Until you have an accident and Uber insurance refuse to pay because the car was an "ex driving school car"

Because you know, insurance company is good at finding ways not to pay.


----------



## MoonlightingPHD (Feb 11, 2019)

Uber empowers riders to take control of their transportation. 

Reinstall the kit and share the dashcam footage.


----------



## Taksomotor (Mar 19, 2019)

Th


amazinghl said:


> Until you have an accident and Uber insurance refuse to pay because the car was an "ex driving school car"
> 
> Because you know, insurance company is good at finding ways not to pay.


They will never know.


----------



## Pax Collector (Feb 18, 2018)

amazinghl said:


> Until you have an accident and Uber insurance refuse to pay because the car was an "ex driving school car"
> 
> Because you know, insurance company is good at finding ways not to pay.


Very unlikely.


----------



## Bubsie (Oct 19, 2017)

I would leave the dual controls in. Then if pax gets pissy take hands and feet off the controls and just say Ok please take it from here, I'm on break.


----------



## Taksomotor (Mar 19, 2019)

Bubsie said:


> I would leave the dual controls in. Then if pax gets pissy take hands and feet off the controls and just say Ok please take it from here, I'm on break.

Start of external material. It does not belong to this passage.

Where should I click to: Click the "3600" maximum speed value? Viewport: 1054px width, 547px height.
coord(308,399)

Or if they start annoying you with driving advice, you say, oh know how to drive, fine, you do it!


----------



## Juggalo9er (Dec 7, 2017)

Pax Collector said:


> Then I don't see an issue. Don't ask, don't tell. Your car has a new identity now.

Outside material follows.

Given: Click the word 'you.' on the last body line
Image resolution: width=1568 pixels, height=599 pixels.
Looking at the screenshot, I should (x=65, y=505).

This didn't work while I was in the army....a guy made the mistake of telling.... Two months later he went awol


----------



## njn (Jan 23, 2016)

Who knew the island had silly rules?

These are the vehicle options and requirements in Perth

*uberX*
Most newer cars qualify to drive with uberX, the most popular vehicle option for riders - an everyday ride at an affordable price.
*uberX vehicles:*

Are in excellent working condition, with no cosmetic damage
Are registered with 3F motor injury insurance in Western Australia
Are 10 years old or less (2009 model or newer as of 2019)
Have 4 doors
Seat 4-7 passengers plus the driver
Have working windows and air conditioning
Are able to pass a vehicle inspection
Have an Omnibus - Charter Vehicle licence
Are not taxis, ex-driving school, government, branded or rebuilt vehicles
Some rental vehicles may be eligible to drive with uberX.


----------



## 125928 (Oct 5, 2017)

The responses I have read are some of the funniest. When Uber checks the VIN through your state's DMV, what will the state have the vehicle classified as?


----------



## njn (Jan 23, 2016)

father of unicorns said:


> The responses I have read are some of the funniest. When Uber checks the VIN through your state's DMV, what will the state have the vehicle classified as?


Does Australia even have states? Yes, they do.


----------



## PlanoGuber (Feb 14, 2019)

It only matters what your car identifies as...


----------